Santorum: Rising Gas Prices Led to Recession
Rick Santorum offered a unique theory to what caused the recession: rising gas prices.
At a campaign stop in Lansing, Michigan on Wednesday, the GOP presidential hopeful said it was high costs at the pump, not just the sketchy Wall Street trades and resulting collapse of the housing market in 2008, that led the economy into a slump.
We need to look at the situation with gas prices today, Santorum said, according to CNN. We went into a recession in 2008 because of gasoline prices. The bubble burst in housing because people couldn't pay their mortgages because they were looking at $4 gasoline.

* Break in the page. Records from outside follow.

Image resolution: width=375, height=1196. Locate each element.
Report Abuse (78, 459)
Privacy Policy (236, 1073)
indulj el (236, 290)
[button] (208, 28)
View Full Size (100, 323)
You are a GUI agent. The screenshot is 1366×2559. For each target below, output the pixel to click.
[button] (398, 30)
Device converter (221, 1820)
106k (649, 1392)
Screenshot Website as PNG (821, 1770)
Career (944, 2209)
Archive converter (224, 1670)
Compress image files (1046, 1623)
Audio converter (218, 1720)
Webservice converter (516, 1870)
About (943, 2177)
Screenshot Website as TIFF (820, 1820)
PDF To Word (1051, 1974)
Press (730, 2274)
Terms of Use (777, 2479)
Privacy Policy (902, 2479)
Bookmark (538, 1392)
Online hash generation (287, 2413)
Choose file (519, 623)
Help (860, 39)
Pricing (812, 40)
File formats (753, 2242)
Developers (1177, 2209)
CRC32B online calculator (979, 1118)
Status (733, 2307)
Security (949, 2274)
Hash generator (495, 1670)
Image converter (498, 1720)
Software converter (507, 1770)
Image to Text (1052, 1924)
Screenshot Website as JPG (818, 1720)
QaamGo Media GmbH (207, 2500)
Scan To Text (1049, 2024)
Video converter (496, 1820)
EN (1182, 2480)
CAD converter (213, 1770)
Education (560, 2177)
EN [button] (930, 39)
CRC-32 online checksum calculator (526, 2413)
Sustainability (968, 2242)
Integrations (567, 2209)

Look at what happened. Economic decline, the former Pennsylvania senator continued. Here we are again. Trying to struggle out of a recession with Barack Obama and the federal government on the backs of business, not letting them grow. And now we have energy prices again, why? Because of government policy.
Santorum later clarified his statement to reporters, saying he meant gas prices was a factor in the crisis and not the cause.
Most economists attribute the economic recession to a combination the 2008 financial crisis and collapse of the housing market. A 2010 paper by James Hamilton, however, argues that most post-World War II recessions were always preceded by the sharp increase of oil prices.
The Washington Post's Brad Plumer argues that although Santorum may be on to something, the timing is not on his side--the recession officially started in 2007.
Fortunately, there are a few differences between our current situation and 2008, Plumer wrote. Oil prices may be high these days, but this isn't a sudden upward jolt - prices were high for much of 2011. Researchers at the Stanford Energy Modeling Forum have found that the economy can adjust to steady, gradual increases in the price of crude better than wild swings.